3 Fragen von Amnesty International

Hier einige Wahlprüfsteine, die mir die Amnesty International (ai) Ortsgruppe Göttingen vorgelegt hat zusammen mit meinen Antworten:

Frage 1: Asylpolitik
Derzeit gelten in Deutschland über 85.000 Menschen als „geduldet“. Es handelt sich um Asylbewerberinnen und Asylbewerber, von denen fast 40.000 schon seit über sechs Jahren hier leben. Der ständige Gedanke, bald zur Ausreise aufgefordert zu werden und deshalb nie weit im Voraus planen zu können, gehört zu ihrem Alltag. Die Aufnahme von Arbeit ist ihnen meist nicht (und falls doch, dann nur unter großen Schwierigkeiten) möglich, ihr Ansehen ist schlecht und finanzielle Mittel sind kaum vorhanden.

Was würden Sie tun, um diese Situation zu verbessern?

Alle Menschen die in diesem Land leben, sollten die gleichen Rechte und Pflichten haben. Dass durch die aktuelle Asylgesetzgebung Menschen über Jahre in permanenter Angst um ihr Aufenthaltsrecht leben müssen, ist ein Skandal. Dieses Aufenthaltsrecht ist für die Betroffenen mitunter eine Frage auf Leben und Tod.
Wir Piraten setzen uns für eine Erweiterung der anerkannten Asylgründe ein, etwa um Verfolgte aufgrund von sexueller Identität, vor Klima- und Umweltkatastrophen oder existenzbedrohender Armut. Asylverfahren müssen zügig und nach dem Grundsatz „im Zweifel für den Antragsteller“ erfolgen, die Menschen Arbeitserlaubnisse erhalten und die freie Wahl des Aufenthaltsorts eingeräumt werden (Abschaffung der Residenzpflicht). Die Verschiebepraxis der EU lehnen wir ab.
Als Direktkandidat möchte ich ergänzen, dass ich für eine Politik der offenen Grenzen stehe: Wer seine Heimat verlässt und den langen Weg zu uns in ein fremdes Land auf sich nimmt, wird dafür gute Gründe haben und sollte mit offenen Armen empfangen werden. Statt der Begrenzung der Zuwanderung sollte die Integration von Flüchtlingen und die Bekämpfung der Fluchtursachen im Zentrum der Politik stehen.

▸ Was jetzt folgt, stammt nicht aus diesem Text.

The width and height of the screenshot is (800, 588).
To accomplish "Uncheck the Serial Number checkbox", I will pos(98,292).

Frage 2: Verfolgung politisch Andersdenkender, NSA-Aktivitäten, Guantanamo, …
Russland, China und die USA sind bedeutende Handelspartner. In der Vergangenheit konnten wir immer wieder beobachten, dass man sich gegenüber ihnen und der Öffentlichkeit mit kritischen Kommentaren bezüglich Verletzungen der Menschenrechte zurückhält. Ein ehemaliger Bundeskanzler bezeichnet Herrn Putin sogar als „lupenreinen Demokraten“.

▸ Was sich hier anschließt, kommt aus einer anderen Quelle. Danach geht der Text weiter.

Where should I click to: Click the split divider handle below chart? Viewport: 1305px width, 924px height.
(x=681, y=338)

Wie stehen Sie dazu? WELCHE Missstände würden Sie WIE ansprechen?

Meine Partei versteht sich als Bürger- und Menschenrechtspartei. Diese Grundsäulen demokratischen und zivilen Zusammenlebens weder wir auf dem Alter der „Sicherheit“ noch aus dem von „Wirtschaftsinteressen“ opfern. Der erste Adressat für Proteste gegen Menschenrechtsverletzungen muss aber die eigene Regierung sein: So hat die NSA-Affäre gezeigt, dass gerade Deutschland zu den am meisten ausgespähten Ländern der Welt gehört und in Welchem Ausmaß unsere eigene Regierung und Geheimdienste mit der NSA gegen uns Bürger kollaborieren. Die Kritik an den Geheimdiensten anderer Staaten ist das eine – viel wichtiger wäre es, selbst den Weg in die Überwachungsgesellschaft zu verlassen!
Ganz ähnlich sehe ich die Dinge, was andere Menschenrechtsverletzungen angeht: Zunächst einmal müssen wir aufhören, selbst an Kriegen und Menschenrechtsverletzungen zu verdienen, zum Beispiel indem wir Exporte von Waffen oder Überwachungstechnologie verbieten: Die von der Syrischen Regierung gegen die Opposition eingesetzte Überwachungstechnologie wurde beispielsweise von Siemens geliefert, gleiches gitl für viele andere autoritäre Staaten.
Erst der letzte Schritt liegt darin, andere Länder auch direkt zum Einhalten der Menschenrechte aufzufordern. Hier gilt es, genau abzuwägen, wie groß die Einflussmöglichkeiten faktisch sind: Zerstörte diplomatische Beziehungen nützen niemanden, am wenigsten den betroffenen Menschen.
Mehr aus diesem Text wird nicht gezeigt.